Palisaded Encapsulated Neuroma (PEN)
S Repertinger, D Sarma
Keywords
cutaneous encapsulated neuroma, neurofibroma, palisaded encapsulated neurofibroma pen, schwannoma
Citation
S Repertinger, D Sarma. Palisaded Encapsulated Neuroma (PEN). The Internet Journal of Dermatology. 2008 Volume 7 Number 2.
Abstract
Palisaded encapsulated neuroma (PEN), while not an uncommon benign neural tumor of the dermis, is nevertheless often misdiagnosed clinically and histologically. A case of PEN of the skin is presented with a brief review of the literature. Distinguishing features from other benign neural tumors of the skin, in particular schwannoma and neurofibroma, are emphasized.
Case Report
A 37-year-old woman presented with a 5 mm, smooth papule of the chin. The lesion was present for an unknown duration.

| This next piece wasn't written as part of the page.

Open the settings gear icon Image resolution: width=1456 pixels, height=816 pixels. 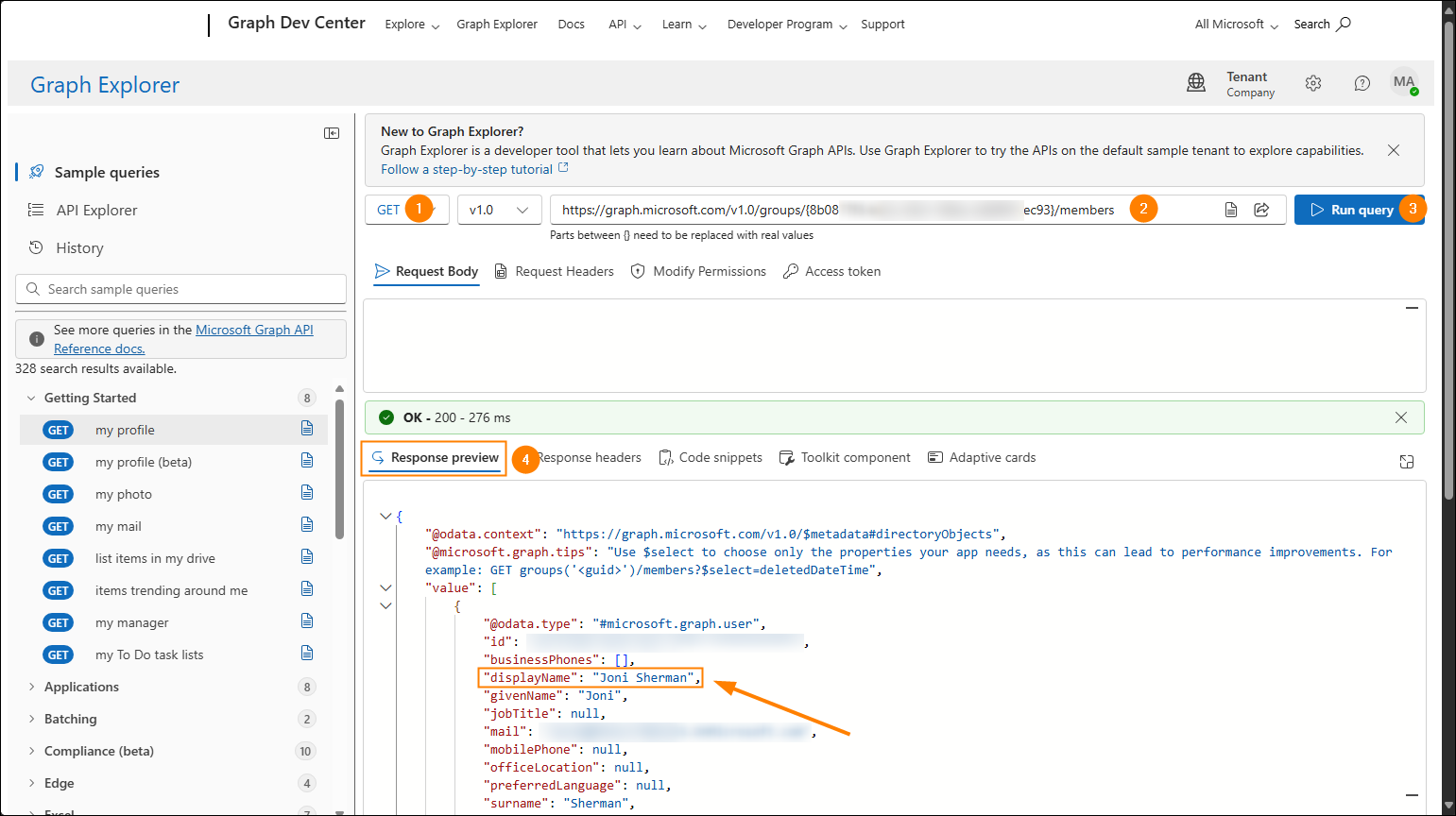click(1313, 83)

Diagnosis: Palisaded encapsulated neuroma (PEN)
Comment
Palisaded encapsulated neuroma (PEN), otherwise known as solitary circumscribed neuroma, was first described by Reed et al in 1972 [1]. PEN, while accounting for approximately 25% of all nerve sheath tumors of the dermis [2], often goes unrecognized by the general surgical pathologist. Correct diagnosis is imperative, as misdiagnosis can result in unnecessary workup.
Clinically, PEN presents as a single, asymptomatic, flesh-colored papule, which usually appears on the face of an adult in middle age [3]. Often PEN appears close to a mucocutaneous junction, such as on the eyelid or near the lip [4, 5]. Appearance in other locations has also been reported [1-4, 6 ]. There is a roughly equal sex predilection [6]. PEN is usually firm and gray-white [4]. These lesions may be mistaken clinically for basal cell carcinoma, melanocytic nevus, or fibroma [7], necessitating microscopic examination in establishing a diagnosis.

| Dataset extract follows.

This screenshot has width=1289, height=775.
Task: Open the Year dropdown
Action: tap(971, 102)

Microscopically (Figures 1 and 2), PEN is a well-circumscribed, partially encapsulated benign dermal tumor composed of interlacing fascicles of spindle cells. The fascicles are often separated by artifactual clefts created during specimen processing. The cells contain eosinophilic cytoplasm and tapered, wavy nuclei. Palisading of nuclei can be observed, but often is not prominent. Pleomorphism is absent and mitotic activity is minimal to none. The tumor is composed of S-100 positive Schwann cells and admixed neurofilament-positive axons. The capsule is composed of flattened, elongated epithelial membrane antigen (EMA)-positive perineural cells.

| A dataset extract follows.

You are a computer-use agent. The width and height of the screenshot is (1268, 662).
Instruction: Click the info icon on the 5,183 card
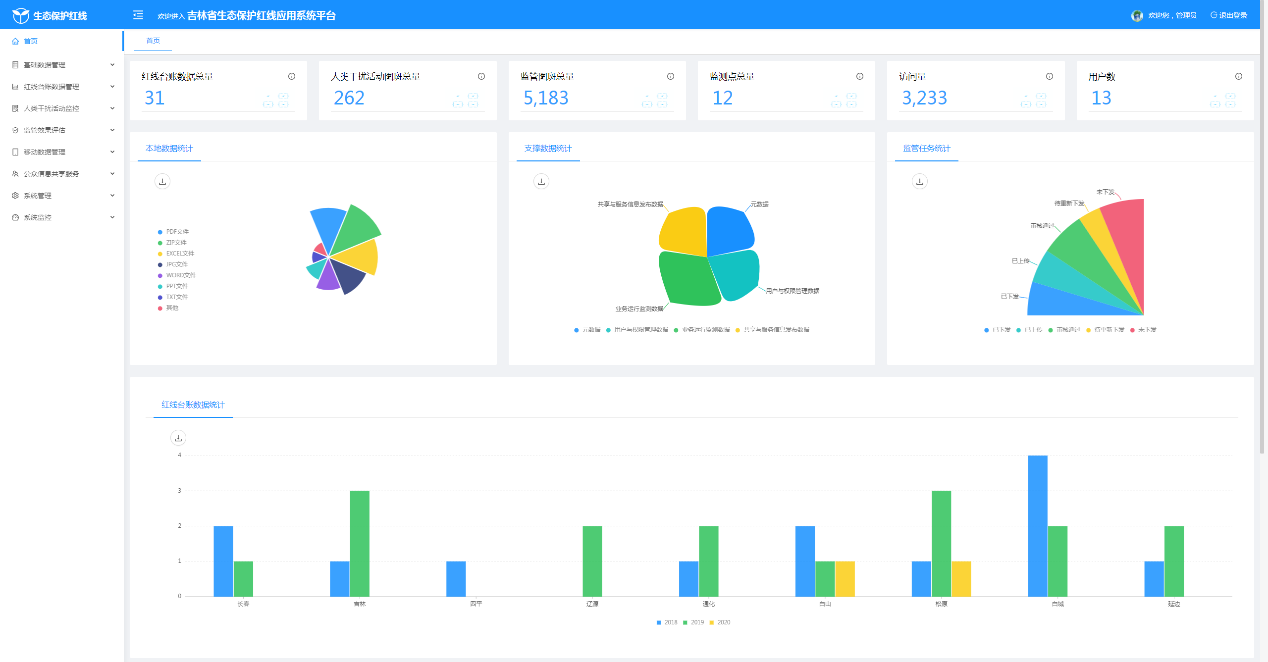pos(670,76)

PEN can be confused histologically with other benign neural tumors, particularly schwannoma and neurofibroma [1, 2, 4, 5]. Neurofibroma lacks a capsule, contains mucopolysaccharide ground substance, and shows fewer axons within myelin sheaths [5]. In contrast to PEN, typical schwannoma is often located in the subcutaneous tissue, contains hypercellular Antoni A and hypocellular Antoni B areas with Verocay bodies, and lacks axons. Verocay body-poor schwannomas exist, in which case the diagnosis becomes more challenging [8].